By JEANNINE AVERSA, Associated Press Writer

WASHINGTON (AP) - Orders to U.S. factories for big-ticket manufactured goods fell 2.3 percent in February, the largest decline in 10 months as demand fell sharply for transportation equipment including airplanes and industrial machinery.

The Commerce Department reported today that orders for durable goods - items expected to last at least three years - fell to a seasonally adjusted $208.4 billion last month.

That followed a 2.2 percent decline in January, larger than the government previously estimated.

February's decline was much larger than the 0.2 percent drop many analysts were predicting and marked the biggest decline in overall durable-goods orders since a 2.4 percent drop in April.

The Federal Reserve on Tuesday bumped up interest rates for the fifth time since June 30th to slow the speeding economy and keep inflation from becoming a problem. Given strong continuing growth, many analysts expect the Fed will boost rates again on the 16th.

In February, orders for transportation equipment fell by a sharp 8.7 percent, the biggest decrease since April. Orders for airplanes and aircraft parts posted the largest declines. In January, transportation orders fell by 7.2 percent.

Excluding the volatile transportation category, overall durable-goods orders fell by 0.2 percent in February, the second straight monthly decline.

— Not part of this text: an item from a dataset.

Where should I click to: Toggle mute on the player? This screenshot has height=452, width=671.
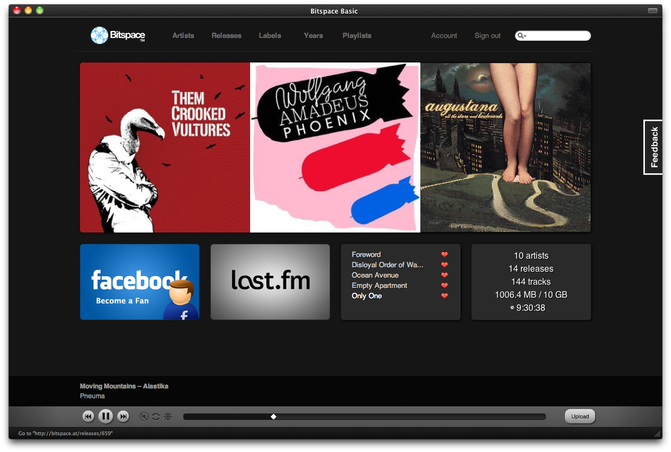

Transportation is often volatile from month-to-month, because it includes such big purchases as airplanes.

Orders for industrial machinery, including computers and machine tools, fell 4.6 percent February, following a 10 percent rise the month before.

And, primary metals, the category that includes steel, saw orders fall by 2.4 percent last month, following a 4.6 percent increase in January.

However, for electronics and electrical equipment, including semiconductors, circuit boards and home appliances, orders rose by 6.4 percent in February after a 10.1 percent drop.

While on the rebound, American manufacturers have been battered by a global financial crisis that has cut sharply into their overseas sales and also has opened them up to stiffer competition for cheap imports.

Shipments of big ticket goods, a good sign of current demand, fell 1.8 percent in February, following a 1.5 percent rise the month before.